Claude Code Dynamic Workflows: Skills vs Sub-Agents vs Agent Teams Explained
Nate Herk demystifies Claude Code's new dynamic workflows feature from Opus 4.8, drawing clear lines between skills, sub-agents, agent teams, and workflows. A single workflow run analyzing 41 skills consumed 5 million input tokens and burned through half his $200/month plan — these are powerful tools, but they demand respect for cost.
"Claude Code Dynamic Workflows Clearly Explained" by Nate Herk — Watch on YouTube →
Key Takeaways
- Workflows generate a JavaScript script that orchestrates hundreds of parallel sub-agents, each working a different piece and reporting results to one master session.
- The agent hierarchy: Skills = reusable recipes; Sub-agents = parallel workers with isolated context; Agent teams = group chat with shared task lists; Workflows = dynamically scripted multi-agent orchestrators.
- A single workflow analyzing 41 skills consumed 5 million input tokens — always acknowledge the cost prompt before kicking one off.
- Workflows confirm with you before launching and save as reusable scripts so you can re-run the same orchestration later.
- Best for heavy-lifting code tasks: codebase sweeps, security audits, large PR reviews. Overkill for typical daily knowledge-work or skill automation.
The Four-Tier Agent Hierarchy
Nate lays out a clear "ladder" for choosing the right Claude Code feature. At the base is your main session — you prompt and Claude reasons, fetches, or calls APIs. One step up, Skills are reusable saved processes: you define them once and invoke them repeatedly, either manually or through automation. Sub-agents run parallel to the main session and handle isolated tasks, but they don't share context with each other — only with the main session that spawned them. Agent Teams add inter-agent communication: a small crew shares a context and can debate and delegate tasks, useful for war-room scenarios. Workflows sit at the top: Claude writes a JavaScript file that scripts the entire orchestration, spinning up potentially hundreds of sub-agents to work in parallel before synthesizing results.

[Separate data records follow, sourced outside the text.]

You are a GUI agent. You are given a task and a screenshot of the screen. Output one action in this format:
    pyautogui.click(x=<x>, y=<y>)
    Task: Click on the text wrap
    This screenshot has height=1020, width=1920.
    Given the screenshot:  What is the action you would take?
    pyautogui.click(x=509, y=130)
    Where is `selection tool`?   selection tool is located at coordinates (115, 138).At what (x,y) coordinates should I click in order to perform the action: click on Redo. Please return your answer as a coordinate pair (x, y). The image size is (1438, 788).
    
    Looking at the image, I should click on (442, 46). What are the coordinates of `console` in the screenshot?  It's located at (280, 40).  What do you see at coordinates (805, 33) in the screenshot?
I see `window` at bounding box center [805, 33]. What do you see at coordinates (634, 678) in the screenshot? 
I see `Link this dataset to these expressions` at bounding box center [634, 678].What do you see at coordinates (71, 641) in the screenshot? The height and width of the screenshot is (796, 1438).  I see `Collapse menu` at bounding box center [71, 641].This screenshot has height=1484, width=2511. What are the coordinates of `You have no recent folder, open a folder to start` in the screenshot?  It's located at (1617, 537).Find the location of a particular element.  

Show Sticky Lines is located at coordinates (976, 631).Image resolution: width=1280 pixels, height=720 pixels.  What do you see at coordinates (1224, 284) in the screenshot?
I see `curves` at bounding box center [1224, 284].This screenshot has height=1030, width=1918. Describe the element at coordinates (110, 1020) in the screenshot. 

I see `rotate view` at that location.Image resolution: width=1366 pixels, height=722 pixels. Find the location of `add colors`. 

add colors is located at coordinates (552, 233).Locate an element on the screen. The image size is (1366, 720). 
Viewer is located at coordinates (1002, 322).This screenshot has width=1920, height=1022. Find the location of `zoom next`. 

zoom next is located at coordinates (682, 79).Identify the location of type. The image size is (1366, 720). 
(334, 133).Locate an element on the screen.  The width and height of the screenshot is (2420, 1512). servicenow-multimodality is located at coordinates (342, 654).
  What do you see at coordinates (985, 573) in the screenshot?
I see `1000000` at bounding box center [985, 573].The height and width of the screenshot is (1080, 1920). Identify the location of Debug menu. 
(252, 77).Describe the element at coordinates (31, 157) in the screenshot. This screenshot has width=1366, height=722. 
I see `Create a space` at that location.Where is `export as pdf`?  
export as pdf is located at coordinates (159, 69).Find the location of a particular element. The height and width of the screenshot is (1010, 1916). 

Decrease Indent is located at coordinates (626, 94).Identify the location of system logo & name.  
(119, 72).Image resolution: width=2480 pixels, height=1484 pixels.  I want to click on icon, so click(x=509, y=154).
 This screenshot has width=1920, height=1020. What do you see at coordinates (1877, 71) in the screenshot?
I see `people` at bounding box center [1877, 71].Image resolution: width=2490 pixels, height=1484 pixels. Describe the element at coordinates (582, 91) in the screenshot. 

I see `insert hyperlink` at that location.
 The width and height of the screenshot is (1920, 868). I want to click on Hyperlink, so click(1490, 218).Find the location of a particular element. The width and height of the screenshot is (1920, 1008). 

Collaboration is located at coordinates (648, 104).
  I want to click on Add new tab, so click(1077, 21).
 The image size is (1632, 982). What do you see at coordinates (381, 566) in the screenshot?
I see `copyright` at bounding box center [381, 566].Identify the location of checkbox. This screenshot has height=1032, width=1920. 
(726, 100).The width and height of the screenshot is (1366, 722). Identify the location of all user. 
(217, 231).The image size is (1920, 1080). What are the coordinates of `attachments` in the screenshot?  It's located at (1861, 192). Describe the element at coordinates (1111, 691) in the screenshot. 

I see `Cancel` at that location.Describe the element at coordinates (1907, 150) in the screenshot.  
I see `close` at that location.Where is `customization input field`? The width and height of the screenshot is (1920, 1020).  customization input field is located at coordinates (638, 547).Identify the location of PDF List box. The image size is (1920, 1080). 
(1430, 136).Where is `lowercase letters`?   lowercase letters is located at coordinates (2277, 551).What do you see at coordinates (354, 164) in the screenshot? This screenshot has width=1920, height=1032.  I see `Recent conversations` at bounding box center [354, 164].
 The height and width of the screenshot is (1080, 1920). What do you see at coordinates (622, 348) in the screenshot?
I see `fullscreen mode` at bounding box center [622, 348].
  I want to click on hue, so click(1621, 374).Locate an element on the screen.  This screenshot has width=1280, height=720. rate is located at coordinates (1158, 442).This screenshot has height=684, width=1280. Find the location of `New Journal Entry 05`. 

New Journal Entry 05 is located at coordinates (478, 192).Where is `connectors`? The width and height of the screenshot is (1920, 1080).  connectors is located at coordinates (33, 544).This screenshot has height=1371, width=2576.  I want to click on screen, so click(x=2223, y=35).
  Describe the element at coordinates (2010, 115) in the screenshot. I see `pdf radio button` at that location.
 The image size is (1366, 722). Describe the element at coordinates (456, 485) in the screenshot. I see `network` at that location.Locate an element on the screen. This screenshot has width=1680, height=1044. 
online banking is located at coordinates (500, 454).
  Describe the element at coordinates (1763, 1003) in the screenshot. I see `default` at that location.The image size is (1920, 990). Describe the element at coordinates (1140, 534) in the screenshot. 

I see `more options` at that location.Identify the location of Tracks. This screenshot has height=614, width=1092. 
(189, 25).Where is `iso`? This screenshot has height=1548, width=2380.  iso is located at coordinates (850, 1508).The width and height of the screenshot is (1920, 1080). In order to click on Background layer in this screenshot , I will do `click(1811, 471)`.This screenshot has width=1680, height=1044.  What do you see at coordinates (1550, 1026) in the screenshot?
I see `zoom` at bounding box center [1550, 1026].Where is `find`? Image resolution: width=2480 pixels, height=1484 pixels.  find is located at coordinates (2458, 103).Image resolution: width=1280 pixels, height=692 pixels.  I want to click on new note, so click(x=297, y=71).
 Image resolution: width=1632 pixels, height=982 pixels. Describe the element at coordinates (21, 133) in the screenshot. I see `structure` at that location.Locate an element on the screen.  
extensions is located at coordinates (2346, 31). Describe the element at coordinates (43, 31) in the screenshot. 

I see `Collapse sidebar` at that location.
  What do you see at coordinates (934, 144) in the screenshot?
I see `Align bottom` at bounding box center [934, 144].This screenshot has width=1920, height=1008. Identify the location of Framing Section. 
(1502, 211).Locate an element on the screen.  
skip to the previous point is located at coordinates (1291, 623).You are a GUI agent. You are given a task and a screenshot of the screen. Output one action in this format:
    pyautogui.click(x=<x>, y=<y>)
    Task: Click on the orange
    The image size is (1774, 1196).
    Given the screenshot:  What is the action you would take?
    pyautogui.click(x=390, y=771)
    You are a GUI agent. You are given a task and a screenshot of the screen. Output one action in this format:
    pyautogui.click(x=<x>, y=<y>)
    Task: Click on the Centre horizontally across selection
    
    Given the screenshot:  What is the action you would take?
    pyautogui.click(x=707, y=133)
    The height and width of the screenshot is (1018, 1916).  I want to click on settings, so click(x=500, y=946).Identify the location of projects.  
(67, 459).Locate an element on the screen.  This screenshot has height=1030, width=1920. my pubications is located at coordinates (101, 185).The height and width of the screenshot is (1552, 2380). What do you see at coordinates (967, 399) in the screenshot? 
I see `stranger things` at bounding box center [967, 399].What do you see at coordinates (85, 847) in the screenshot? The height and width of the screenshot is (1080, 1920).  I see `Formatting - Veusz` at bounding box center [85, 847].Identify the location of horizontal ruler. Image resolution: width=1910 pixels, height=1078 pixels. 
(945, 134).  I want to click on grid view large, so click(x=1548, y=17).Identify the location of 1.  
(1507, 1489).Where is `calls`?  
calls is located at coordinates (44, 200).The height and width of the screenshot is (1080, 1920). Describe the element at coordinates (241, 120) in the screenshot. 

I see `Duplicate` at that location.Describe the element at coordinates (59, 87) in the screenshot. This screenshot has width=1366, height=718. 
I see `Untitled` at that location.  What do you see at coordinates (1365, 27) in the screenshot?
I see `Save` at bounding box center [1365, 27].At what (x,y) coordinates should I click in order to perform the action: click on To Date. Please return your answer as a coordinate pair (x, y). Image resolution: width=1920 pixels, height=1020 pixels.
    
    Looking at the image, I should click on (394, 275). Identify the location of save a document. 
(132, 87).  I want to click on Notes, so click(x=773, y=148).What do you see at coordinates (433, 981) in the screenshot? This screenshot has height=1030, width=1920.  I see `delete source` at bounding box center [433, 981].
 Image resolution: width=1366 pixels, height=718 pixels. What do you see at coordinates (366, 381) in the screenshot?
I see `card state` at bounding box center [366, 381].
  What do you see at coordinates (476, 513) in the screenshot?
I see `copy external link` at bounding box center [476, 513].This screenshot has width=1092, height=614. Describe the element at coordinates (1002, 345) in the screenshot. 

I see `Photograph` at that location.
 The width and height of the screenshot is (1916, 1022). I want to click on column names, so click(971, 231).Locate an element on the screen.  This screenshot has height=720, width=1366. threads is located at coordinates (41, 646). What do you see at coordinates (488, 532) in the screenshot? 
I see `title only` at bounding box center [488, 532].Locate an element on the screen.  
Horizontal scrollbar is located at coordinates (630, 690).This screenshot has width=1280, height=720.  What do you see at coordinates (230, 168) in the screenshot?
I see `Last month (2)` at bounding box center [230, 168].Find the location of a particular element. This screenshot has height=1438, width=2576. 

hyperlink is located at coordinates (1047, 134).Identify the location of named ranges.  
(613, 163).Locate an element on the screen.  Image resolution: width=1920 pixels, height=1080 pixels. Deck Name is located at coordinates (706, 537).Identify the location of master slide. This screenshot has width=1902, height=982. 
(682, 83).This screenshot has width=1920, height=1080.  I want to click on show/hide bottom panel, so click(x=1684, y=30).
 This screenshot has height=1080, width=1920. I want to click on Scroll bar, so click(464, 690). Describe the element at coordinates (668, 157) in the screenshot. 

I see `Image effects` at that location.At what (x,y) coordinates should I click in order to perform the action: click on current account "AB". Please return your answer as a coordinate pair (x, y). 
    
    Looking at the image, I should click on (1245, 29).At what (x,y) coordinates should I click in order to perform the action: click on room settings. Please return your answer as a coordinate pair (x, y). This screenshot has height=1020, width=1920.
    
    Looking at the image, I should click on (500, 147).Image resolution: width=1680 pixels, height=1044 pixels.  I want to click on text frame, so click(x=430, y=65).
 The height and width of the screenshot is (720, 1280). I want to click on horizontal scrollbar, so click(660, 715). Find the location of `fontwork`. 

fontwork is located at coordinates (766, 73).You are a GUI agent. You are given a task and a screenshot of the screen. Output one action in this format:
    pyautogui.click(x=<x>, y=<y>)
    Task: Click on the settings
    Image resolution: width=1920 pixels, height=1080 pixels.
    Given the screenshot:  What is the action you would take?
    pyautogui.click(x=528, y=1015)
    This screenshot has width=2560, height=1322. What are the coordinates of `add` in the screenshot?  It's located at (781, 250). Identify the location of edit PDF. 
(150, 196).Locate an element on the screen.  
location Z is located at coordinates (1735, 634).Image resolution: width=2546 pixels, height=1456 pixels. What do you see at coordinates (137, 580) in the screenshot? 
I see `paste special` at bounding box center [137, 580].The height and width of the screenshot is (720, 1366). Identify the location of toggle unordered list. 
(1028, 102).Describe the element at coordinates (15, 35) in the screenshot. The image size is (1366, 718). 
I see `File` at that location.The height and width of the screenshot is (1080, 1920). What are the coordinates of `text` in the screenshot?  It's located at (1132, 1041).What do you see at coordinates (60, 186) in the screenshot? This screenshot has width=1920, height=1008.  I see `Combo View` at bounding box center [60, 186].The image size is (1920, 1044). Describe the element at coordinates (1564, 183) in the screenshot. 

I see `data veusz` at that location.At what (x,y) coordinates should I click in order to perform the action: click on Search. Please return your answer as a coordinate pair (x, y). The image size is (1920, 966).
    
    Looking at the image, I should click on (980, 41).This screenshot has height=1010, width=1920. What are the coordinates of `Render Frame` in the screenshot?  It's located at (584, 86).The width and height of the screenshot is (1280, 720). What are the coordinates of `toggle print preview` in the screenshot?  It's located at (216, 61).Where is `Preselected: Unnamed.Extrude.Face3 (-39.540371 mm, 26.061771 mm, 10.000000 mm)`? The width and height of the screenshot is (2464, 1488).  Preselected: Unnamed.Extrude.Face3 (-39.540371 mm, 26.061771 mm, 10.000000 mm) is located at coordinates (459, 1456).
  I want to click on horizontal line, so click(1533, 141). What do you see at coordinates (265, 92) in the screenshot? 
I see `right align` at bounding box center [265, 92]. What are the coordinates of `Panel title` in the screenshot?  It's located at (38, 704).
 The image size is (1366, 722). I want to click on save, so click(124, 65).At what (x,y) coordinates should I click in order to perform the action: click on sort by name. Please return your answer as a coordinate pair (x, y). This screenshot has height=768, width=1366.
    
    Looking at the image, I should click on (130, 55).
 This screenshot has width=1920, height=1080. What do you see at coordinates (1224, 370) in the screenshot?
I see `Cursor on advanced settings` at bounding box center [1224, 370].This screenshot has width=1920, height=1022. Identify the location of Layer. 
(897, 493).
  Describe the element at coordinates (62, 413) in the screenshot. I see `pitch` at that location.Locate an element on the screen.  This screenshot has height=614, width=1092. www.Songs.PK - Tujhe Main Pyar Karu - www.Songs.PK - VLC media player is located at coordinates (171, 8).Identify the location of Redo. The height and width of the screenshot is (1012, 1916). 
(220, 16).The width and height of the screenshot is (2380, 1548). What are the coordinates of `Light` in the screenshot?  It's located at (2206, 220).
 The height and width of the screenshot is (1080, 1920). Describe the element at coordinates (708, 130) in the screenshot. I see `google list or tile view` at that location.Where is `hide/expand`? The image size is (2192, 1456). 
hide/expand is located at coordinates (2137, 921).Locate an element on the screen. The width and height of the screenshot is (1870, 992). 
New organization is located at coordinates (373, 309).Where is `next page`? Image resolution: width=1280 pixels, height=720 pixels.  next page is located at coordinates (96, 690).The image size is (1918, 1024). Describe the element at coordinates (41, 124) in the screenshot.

The tradeoff is straightforward — more power and functionality equals more risk and cost. Nate emphasizes that not every feature is for everyone: for automation and knowledge work (versus heavy software engineering), he personally doesn't expect to reach for workflows often.
When Workflows Make Sense
The clearest use case is large-scale parallel processing: analyzing a whole codebase, auditing every API endpoint, or porting code across many files simultaneously. When the task would require too many sequential steps to fit in a single context window and can be cleanly partitioned into independent units, workflows shine. For anything smaller — summarizing a document, writing a skill, answering a question — stick with sub-agents or plain session prompts.